■ **Task objective**: Reproduce the passage on research for diseases of poor countries word for word, from "There is not" to "a global community.".

In the time it takes you to read this preface, 100 people will die of diseases that can already be prevented with vaccines, and 150 more will die of malaria, HIV or tuberculosis.
If American or European children were dying at a rate of an average-sized high school every hour, it would lead the news every day. We would be devoting serious resources to finding a cure urgently.
But the people who die are too poor to command that sort of attention. Just 10% of the world's research and development on health is targeted on diseases affecting 90% of the world's people. Of more than a thousand new medicines developed over the last 25 years, just 1% were specifically for diseases of tropical countries.
There is not enough research and development because technological progress is a global public good. In the case of tropical diseases, no single individual enterprise has an incentive to pay for the full costs of developing new medicines. As a result, we invest far too little as a global community.

Stored data:
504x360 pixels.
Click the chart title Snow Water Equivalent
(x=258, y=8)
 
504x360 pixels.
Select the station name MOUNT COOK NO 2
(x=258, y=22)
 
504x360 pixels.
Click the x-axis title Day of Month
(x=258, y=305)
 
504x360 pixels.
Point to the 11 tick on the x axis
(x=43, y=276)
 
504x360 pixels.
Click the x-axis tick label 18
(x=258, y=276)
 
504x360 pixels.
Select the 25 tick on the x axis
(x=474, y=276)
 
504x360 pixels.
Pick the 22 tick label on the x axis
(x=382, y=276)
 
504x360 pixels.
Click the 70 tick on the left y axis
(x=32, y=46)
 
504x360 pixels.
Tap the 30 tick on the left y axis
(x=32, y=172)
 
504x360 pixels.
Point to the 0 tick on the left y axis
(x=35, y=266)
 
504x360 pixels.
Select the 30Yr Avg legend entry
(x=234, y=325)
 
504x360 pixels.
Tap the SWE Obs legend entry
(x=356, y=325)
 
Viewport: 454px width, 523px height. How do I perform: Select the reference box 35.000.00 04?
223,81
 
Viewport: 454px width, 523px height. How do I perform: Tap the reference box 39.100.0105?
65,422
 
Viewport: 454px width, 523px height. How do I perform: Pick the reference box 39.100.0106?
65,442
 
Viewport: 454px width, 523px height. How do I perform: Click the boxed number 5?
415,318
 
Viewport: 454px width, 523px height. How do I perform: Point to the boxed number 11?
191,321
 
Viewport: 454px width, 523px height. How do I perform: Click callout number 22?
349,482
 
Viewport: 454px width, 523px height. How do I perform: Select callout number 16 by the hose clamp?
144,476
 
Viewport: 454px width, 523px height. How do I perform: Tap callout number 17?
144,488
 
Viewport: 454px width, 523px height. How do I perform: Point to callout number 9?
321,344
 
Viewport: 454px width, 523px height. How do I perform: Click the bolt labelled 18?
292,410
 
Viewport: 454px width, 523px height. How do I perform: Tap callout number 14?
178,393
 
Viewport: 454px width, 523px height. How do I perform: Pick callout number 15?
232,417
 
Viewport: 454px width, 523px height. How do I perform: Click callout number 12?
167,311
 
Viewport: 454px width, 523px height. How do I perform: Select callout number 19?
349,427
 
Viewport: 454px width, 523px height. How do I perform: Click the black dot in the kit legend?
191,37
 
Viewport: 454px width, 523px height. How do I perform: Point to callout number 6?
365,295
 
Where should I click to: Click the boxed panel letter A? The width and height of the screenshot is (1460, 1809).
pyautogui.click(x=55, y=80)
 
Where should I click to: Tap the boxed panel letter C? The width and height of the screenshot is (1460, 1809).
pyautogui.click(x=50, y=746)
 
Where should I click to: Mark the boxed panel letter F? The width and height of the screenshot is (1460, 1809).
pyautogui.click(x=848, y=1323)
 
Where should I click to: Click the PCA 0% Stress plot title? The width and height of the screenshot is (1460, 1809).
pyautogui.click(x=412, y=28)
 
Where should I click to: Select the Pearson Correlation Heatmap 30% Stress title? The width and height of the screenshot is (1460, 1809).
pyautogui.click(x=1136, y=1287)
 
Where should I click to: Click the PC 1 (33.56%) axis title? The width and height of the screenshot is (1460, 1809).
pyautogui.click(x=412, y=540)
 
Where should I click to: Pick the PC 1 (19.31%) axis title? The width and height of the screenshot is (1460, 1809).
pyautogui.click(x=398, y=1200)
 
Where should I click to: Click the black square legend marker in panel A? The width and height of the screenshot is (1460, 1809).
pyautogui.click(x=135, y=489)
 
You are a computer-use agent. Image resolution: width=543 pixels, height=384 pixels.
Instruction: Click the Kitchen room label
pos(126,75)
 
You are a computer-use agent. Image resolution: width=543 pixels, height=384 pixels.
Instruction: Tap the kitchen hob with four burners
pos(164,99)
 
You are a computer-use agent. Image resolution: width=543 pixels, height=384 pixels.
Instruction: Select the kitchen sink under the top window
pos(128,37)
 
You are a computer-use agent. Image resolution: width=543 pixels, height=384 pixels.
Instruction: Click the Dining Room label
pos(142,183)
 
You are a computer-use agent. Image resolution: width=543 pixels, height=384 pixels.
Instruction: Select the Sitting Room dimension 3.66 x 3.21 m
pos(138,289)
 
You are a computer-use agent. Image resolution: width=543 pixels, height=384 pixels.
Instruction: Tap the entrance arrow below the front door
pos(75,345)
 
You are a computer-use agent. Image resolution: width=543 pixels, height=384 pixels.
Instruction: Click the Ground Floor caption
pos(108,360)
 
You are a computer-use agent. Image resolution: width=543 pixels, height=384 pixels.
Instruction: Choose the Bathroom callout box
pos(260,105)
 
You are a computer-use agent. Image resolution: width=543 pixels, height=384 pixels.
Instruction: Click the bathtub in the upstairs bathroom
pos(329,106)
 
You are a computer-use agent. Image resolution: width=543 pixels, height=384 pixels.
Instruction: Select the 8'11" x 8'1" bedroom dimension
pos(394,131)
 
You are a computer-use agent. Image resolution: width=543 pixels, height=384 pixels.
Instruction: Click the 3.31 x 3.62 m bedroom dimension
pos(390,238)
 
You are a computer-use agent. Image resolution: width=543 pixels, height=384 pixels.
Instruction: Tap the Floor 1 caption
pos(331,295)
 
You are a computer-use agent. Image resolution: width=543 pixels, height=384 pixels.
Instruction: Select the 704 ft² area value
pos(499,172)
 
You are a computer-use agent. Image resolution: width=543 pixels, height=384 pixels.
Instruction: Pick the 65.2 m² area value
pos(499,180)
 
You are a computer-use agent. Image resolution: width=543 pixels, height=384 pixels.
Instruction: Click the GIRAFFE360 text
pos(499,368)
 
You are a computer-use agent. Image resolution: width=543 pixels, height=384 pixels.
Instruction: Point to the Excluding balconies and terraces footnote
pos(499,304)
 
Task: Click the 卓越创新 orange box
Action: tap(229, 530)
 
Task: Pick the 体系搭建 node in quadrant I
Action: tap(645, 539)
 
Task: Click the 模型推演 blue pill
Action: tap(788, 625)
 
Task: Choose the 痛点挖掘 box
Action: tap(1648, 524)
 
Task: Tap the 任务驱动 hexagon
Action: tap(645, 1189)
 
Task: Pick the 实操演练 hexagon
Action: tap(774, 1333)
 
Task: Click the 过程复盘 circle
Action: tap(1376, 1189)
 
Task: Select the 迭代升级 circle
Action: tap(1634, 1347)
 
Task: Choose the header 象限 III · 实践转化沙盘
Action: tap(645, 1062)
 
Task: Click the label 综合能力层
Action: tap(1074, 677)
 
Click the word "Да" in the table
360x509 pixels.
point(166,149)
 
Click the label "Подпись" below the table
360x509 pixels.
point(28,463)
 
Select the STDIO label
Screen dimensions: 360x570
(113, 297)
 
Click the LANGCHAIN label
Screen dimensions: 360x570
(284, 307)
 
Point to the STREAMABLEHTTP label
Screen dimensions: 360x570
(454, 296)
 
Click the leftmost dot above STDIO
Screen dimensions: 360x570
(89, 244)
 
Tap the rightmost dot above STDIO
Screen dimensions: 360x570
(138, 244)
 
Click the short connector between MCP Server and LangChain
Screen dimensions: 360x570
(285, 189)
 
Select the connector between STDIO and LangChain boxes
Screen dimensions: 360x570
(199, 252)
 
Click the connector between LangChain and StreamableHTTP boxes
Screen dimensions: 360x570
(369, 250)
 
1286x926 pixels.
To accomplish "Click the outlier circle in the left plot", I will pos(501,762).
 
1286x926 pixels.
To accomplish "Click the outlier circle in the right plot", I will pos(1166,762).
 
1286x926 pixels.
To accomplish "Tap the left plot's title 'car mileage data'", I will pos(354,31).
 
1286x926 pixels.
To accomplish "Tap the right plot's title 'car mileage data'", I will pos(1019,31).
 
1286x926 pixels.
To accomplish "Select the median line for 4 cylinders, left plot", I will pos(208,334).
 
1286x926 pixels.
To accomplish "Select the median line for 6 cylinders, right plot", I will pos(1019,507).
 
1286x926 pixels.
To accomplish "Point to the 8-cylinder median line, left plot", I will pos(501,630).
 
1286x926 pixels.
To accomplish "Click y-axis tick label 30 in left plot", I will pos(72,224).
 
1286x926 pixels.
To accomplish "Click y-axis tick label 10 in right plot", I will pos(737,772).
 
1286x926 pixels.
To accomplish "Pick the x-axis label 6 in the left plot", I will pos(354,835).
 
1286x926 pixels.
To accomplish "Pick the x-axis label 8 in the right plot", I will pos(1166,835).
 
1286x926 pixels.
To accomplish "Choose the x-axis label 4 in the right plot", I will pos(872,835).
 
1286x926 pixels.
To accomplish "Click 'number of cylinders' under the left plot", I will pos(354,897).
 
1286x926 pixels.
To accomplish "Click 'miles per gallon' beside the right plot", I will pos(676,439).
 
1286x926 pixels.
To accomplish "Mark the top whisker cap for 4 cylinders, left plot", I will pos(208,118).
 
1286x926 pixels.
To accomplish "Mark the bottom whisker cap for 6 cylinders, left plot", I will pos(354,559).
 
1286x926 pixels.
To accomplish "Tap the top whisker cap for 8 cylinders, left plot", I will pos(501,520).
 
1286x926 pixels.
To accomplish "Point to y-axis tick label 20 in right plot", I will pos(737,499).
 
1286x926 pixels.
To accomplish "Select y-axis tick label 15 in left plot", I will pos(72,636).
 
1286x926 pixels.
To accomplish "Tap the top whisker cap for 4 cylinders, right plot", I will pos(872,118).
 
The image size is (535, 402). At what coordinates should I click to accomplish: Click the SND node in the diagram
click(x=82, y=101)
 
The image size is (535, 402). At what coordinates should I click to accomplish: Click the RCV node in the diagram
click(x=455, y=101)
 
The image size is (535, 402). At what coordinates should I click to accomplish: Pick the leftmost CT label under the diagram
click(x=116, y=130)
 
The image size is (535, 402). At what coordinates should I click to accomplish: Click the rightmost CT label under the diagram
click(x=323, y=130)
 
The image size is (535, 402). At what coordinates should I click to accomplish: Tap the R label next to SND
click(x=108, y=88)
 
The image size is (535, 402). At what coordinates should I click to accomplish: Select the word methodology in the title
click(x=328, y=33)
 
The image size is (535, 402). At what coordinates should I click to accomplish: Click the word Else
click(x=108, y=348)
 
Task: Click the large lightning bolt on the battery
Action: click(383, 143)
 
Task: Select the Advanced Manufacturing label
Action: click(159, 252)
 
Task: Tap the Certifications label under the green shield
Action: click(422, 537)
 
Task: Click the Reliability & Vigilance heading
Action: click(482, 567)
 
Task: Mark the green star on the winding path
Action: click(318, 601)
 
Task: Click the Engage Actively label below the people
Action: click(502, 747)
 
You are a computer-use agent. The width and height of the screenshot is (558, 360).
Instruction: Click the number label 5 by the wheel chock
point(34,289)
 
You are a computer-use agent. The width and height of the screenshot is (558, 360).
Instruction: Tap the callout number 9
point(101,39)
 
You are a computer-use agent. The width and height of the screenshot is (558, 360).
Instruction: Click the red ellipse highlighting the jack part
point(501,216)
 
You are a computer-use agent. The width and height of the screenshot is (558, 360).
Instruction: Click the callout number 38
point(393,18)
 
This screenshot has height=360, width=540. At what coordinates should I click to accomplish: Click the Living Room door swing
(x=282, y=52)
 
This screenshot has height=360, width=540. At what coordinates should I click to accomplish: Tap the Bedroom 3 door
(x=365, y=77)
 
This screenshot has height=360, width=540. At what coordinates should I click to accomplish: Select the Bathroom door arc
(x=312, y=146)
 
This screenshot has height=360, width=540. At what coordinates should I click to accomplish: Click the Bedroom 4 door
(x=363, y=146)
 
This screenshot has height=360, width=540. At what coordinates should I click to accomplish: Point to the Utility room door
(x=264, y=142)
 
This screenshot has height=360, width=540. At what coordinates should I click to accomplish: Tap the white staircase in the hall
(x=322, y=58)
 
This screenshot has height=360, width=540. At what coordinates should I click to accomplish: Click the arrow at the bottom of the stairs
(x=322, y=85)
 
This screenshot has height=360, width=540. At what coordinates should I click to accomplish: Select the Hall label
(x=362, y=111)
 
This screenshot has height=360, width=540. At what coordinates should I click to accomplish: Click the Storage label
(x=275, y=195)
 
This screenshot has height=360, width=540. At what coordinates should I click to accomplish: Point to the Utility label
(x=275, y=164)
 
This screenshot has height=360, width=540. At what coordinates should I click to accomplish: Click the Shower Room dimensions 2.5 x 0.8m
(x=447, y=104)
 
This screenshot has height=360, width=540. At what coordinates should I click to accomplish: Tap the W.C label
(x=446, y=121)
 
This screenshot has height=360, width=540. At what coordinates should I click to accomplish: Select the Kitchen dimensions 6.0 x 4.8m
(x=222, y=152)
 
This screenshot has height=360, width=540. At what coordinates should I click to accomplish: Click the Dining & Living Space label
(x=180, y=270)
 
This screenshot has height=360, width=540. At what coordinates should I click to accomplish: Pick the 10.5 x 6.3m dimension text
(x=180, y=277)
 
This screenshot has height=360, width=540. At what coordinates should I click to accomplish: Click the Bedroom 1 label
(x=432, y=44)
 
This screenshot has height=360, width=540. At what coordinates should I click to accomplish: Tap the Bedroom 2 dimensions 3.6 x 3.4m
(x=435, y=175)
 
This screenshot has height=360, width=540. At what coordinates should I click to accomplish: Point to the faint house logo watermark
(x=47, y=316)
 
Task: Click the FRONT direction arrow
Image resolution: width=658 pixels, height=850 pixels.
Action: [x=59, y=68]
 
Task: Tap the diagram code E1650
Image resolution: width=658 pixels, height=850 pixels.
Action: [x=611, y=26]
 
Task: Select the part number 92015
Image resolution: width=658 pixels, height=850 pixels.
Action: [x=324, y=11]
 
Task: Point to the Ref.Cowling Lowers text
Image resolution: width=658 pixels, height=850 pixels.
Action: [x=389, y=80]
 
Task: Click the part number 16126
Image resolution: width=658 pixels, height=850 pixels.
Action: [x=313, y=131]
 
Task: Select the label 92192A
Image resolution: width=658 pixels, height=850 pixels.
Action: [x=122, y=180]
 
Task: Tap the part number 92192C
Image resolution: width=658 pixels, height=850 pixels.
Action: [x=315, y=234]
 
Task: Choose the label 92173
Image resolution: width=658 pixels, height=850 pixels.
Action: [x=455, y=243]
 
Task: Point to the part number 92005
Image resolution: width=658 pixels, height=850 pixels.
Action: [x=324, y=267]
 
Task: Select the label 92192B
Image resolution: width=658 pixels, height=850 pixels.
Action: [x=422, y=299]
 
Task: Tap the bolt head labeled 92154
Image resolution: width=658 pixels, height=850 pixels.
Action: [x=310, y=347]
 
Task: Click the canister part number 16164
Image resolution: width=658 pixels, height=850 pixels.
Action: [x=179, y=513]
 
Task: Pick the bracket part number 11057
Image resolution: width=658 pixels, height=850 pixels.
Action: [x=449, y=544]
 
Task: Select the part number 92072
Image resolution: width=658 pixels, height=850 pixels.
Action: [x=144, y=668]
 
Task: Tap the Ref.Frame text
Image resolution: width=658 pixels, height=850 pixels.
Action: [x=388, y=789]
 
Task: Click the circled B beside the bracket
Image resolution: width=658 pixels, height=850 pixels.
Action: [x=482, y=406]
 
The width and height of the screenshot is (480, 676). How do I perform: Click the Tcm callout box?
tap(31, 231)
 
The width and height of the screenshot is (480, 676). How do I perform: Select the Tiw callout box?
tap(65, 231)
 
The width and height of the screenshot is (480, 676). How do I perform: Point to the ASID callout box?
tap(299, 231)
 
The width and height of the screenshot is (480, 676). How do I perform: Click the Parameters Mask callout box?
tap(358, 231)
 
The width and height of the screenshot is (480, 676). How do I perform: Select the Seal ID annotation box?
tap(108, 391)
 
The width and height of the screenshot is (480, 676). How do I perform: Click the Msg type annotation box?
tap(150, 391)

■ **Response to this exercise**:
There is not enough research and development because technological progress is a global public good. In the case of tropical diseases, no single individual enterprise has an incentive to pay for the full costs of developing new medicines. As a result, we invest far too little as a global community.